Les savants calculs du VO

Publié le 29 septembre 2011

Par Benoît Landré
8 min de lecture
Face au durcissement des approvisionnements, l’érosion des marges et la concurrence des transactions entre particuliers, l’activité occasion repose plus que jamais sur les méthodes, l’organisation, le professionnalisme et les forces humaines.
Les professionnels du VO se doivent d’avoir une offre de véhicules à la fois variée et importante sur leur parc tout en veillant à la bonne rotation de leur stock.

+---+

§ Consignes
1. Mettez à jour le passage de l'article sur le VO qui s'ouvre sur les mots contenant « Publié le 29 » et se ferme sur « de leur stock. », en remplaçant « stock » par « inventaire ».
2. Poursuivez l'article sur le VO en écrivant la suite de sa dernière phrase.
Les entrées ne jouent aucun rôle dans ce travail.

Entrées de données extraites:
+---+

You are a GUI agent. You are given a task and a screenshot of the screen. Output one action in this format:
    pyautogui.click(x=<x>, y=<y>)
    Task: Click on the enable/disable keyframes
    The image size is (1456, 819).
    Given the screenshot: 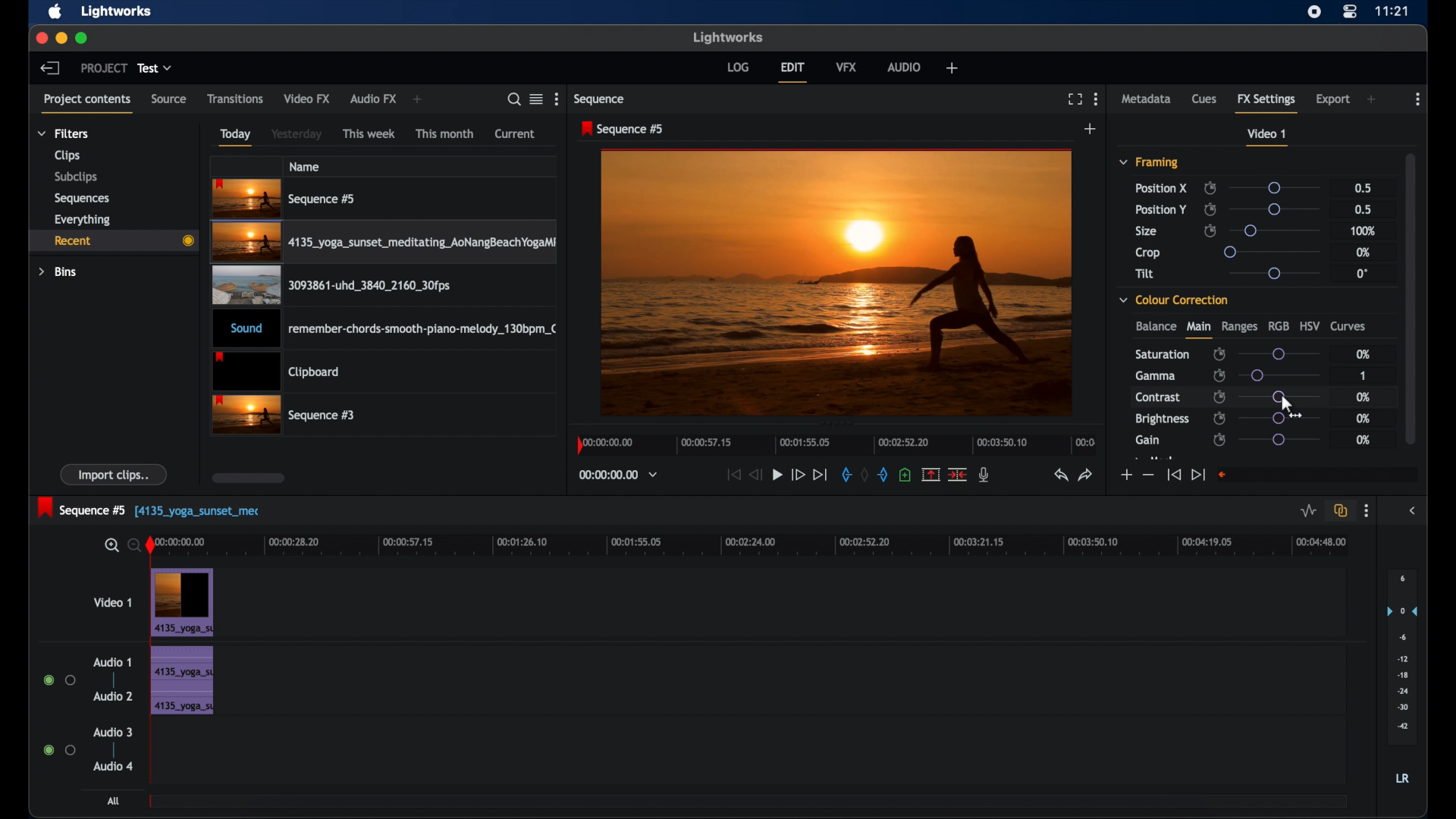 What is the action you would take?
    pyautogui.click(x=1220, y=375)
    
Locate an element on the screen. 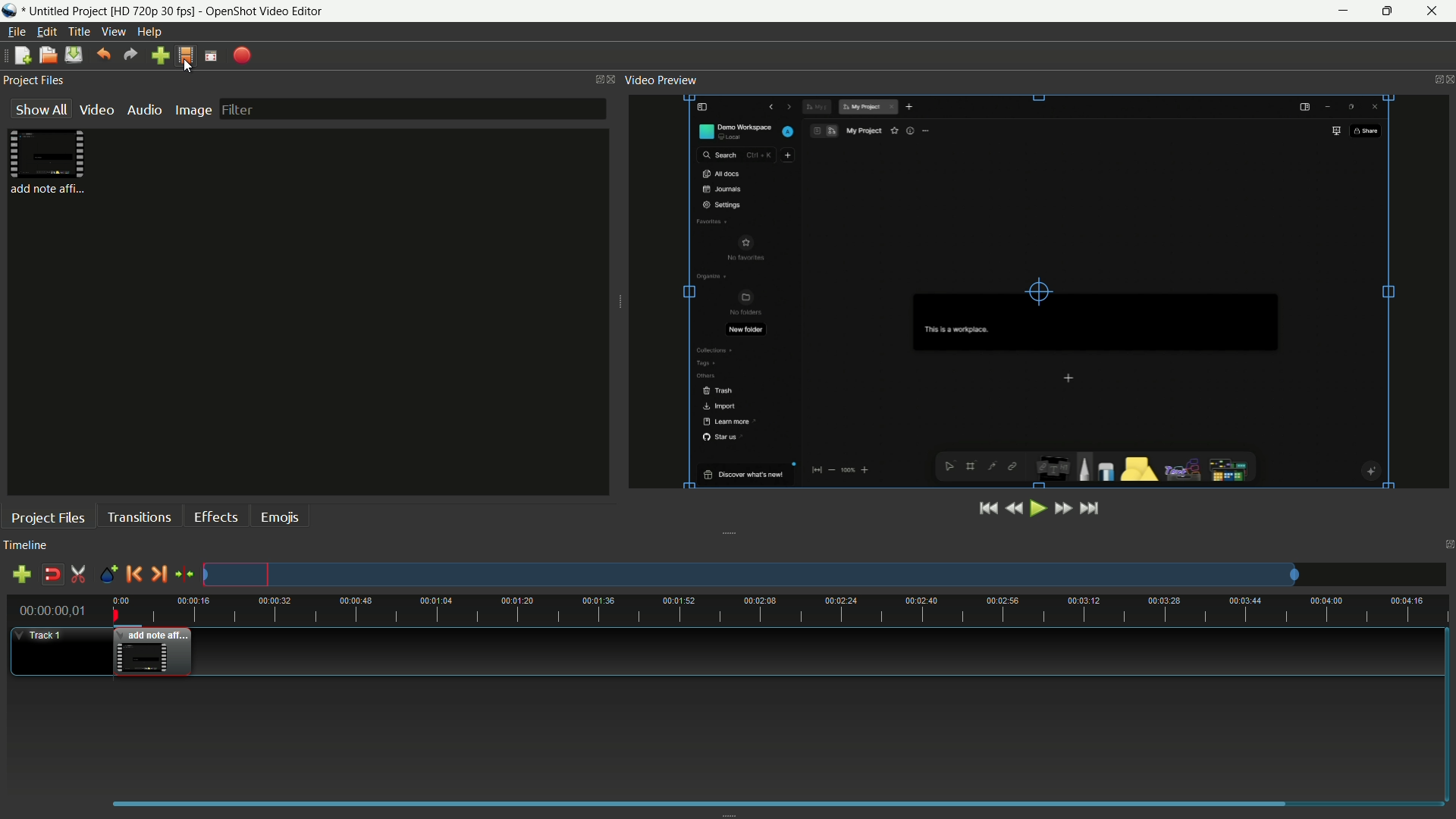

+---+

§ Résultats
1.
Publié le 29 septembre 2011

Par Benoît Landré
8 min de lecture
Face au durcissement des approvisionnements, l’érosion des marges et la concurrence des transactions entre particuliers, l’activité occasion repose plus que jamais sur les méthodes, l’organisation, le professionnalisme et les forces humaines.
Les professionnels du VO se doivent d’avoir une offre de véhicules à la fois variée et importante sur leur parc tout en veillant à la bonne rotation de leur inventaire.

2.
Mieux vaut-il privilégier la quantité ou la qualité des ventes ? Faut-il favoriser la rotation au détriment des marges ? Quel arbitrage pour les frais de remise en état ? Les variables qui participent de la rentabilité de l’activité occasion sont multiples, certaines sont payantes rapidement, d’autres portent leurs fruits dans la durée à force de méthodes et de process. S’il n’y a pas de recettes miracles, de stratégie établie - chaque acteur composant avec ses moyens, son organisation et sa taille -, le VO repose cependant sur des piliers fondateurs et incontournables que sont les marges, la rotation et le sourcing. Face à des marges moins généreuses depuis la crise économique et des approvisionnements plus disputés depuis 2010, plus que jamais les professionnels doivent se montrer rigoureux, organisés et… professionnels.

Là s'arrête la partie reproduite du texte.